Nun, beide Bands versichern sich gegenseitig, dass die jeweils andere ohnehin Heldenstatus genieße. Träume seien durch die Fusion wahr geworden, es handle sich um eine gewachsene Partnerschaft. Getourt sind sie bereits zwei Mal zusammen, 2025 wurde eine abgespeckte und limitierte Fassung des Albums ohne großes Tamtam am Merchstand verditscht. Und wie in ideal funktionierenden Partnerschaften begegnet man sich auf Augenhöhe, greift die Attribute des anderen bereitwillig auf und ergänzt sich mit Yin-Yang-philosophischen Kräften.

So sind acht Songs entstanden, die chaotisch, aber ausbalanciert zerfasern. Eine adlige Ausgeburt einer Supergroup aus der Hölle. Die Buzz'schen Riffs im Wechsel mit metallischen Geschredder, das Schlagzeug ruckartig und immer nahe am Abgrund des Taktgefühls.

Sie sind Antichristen, die miteinander Pferde stehlen: Der Auftakt „Tossing Coins Into the Fountain of F***“ ist deutlich vom Sound der Napalm Death geprägt, was nun mal am gutturalen Gegrunze von Greenway liegt – zudem sind die Soli und auch das explosive Metal-Spiel fern von dem, was die Melvins veröffentlichen würden.

Genuschel mit Exorzismus-Beschwörung

Das legt sich. Im darauffolgenden „Some Kind of Antichrist“ übernimmt Buzz den Gesang, der zwar noch von Greenway unterstützt wird – aber weniger Raum einnimmt. Nun übernehmen die Doom-Riffs der Amis die Hauptrolle, werden aber vom wummernden Bass der Briten abgefangen.

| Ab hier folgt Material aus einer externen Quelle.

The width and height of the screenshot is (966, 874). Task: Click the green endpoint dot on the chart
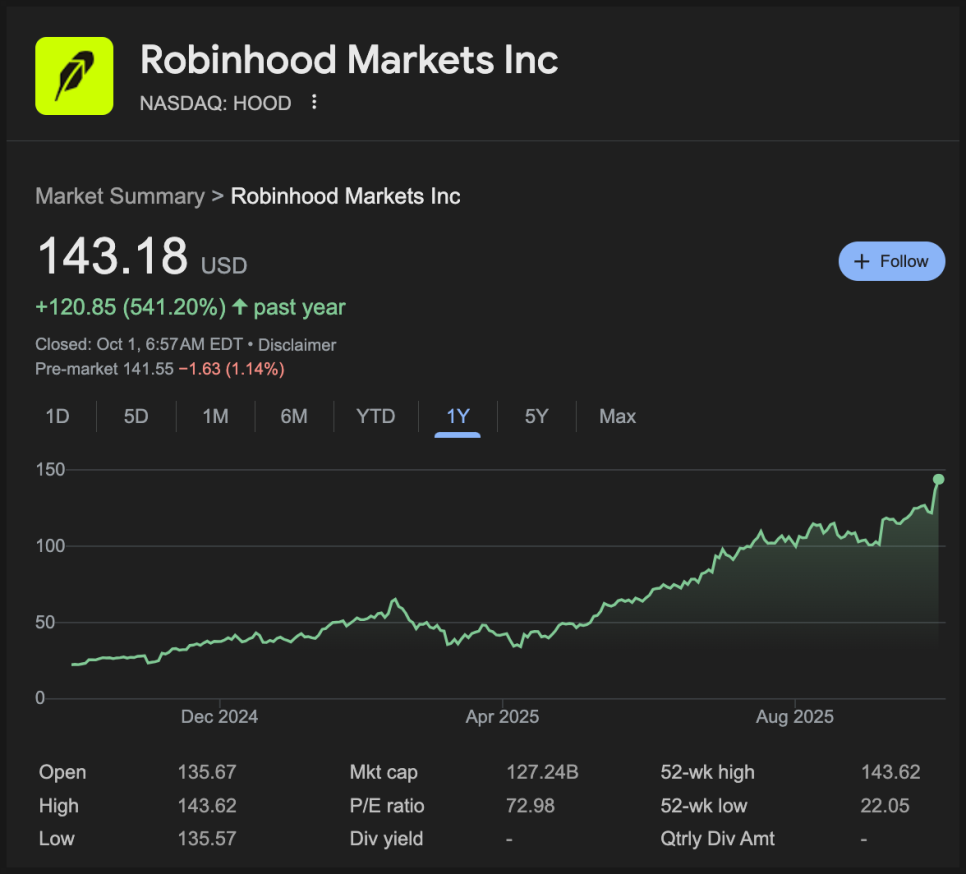click(939, 479)
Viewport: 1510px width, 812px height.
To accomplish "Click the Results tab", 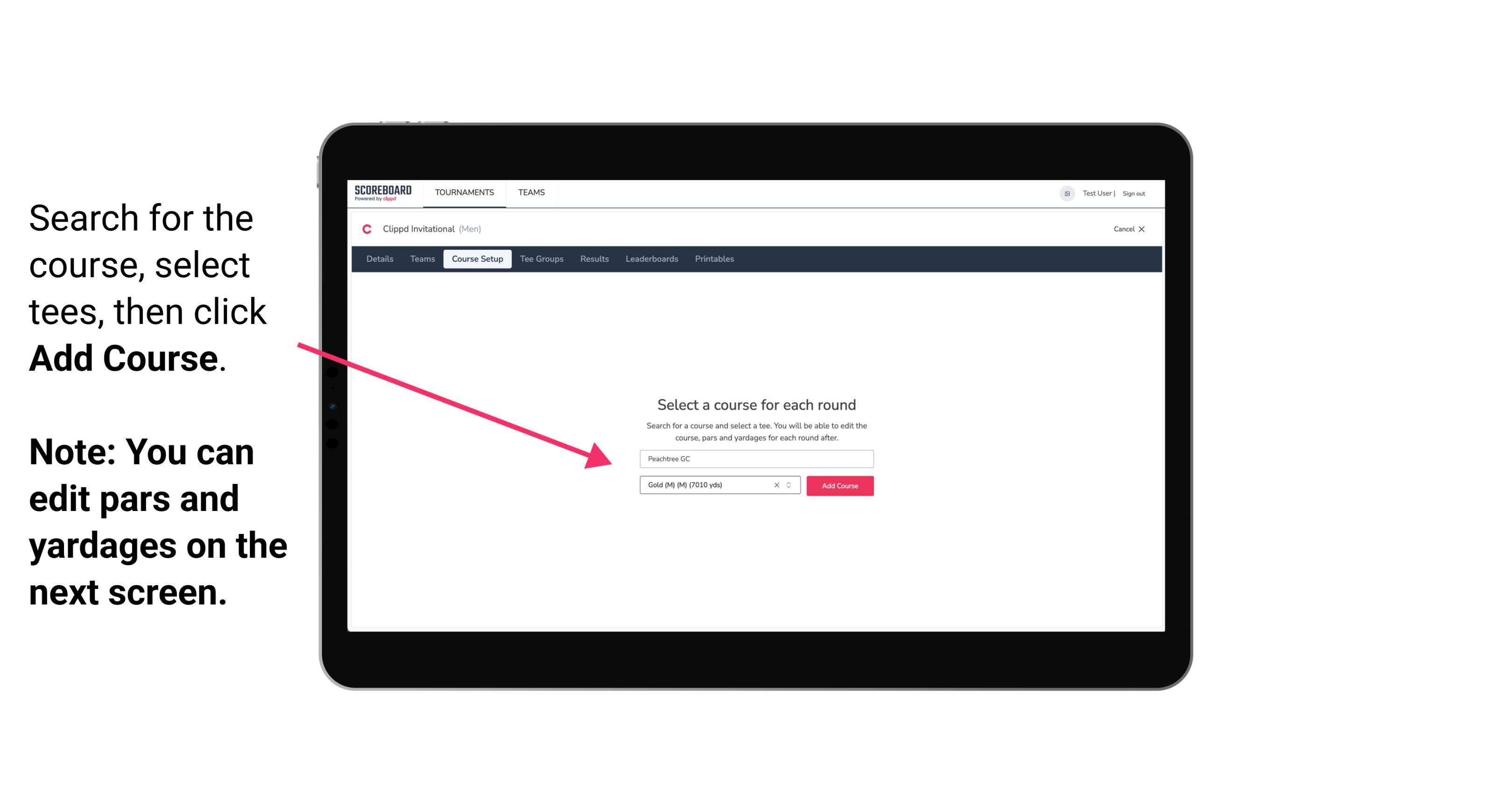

Doch die letzten sechs Minuten des Tracks (Ja, er dauert mehr als neun Minuten) verlieren sich im Ambient-Genuschel-Gruschel, dass man nicht weiß, ob der Teufel eher beschwört oder doch ausgetrieben werden soll.

So bleibt es auch beim „Awful Handwriting“ verwirrend, trap-beatige Elektroanleihen, die weder der einen noch der anderen Band zuzuordnen sind. Es könnte erfrischend sein, denn sie covern nicht sich selbst, sondern schaffen ein drittes Element. Das Neue ist nur leider nicht gut, sondern schrecklich.

Die Merkmale beider Bands sind so charakteristisch, dass sie sehr schnell zuzuordnen sind, „Death Hour“ ist die Vereinigung beider Bands in Perfektion. Beim letzten Track ist es ihnen gelungen, ihren jeweiligen Sound den nötigen Raum zu geben, sich musikalisch zu entfalten und etwas Gemeinsames zu schaffen. Trotzdem bleibt die Frage, für wen diese Kooperation sein könnte. Denkbar, dass Melvins-Fans den Gesangsbeitrag von Greenway als störend empfinden und dass Napalm-Death-Ultras den untechnischen Sound der Melvins als bremsend empfinden. Und um gänzlich Unwissende abzuholen, bringt das Album nicht die himmlischen Seiten beider Bands hervor.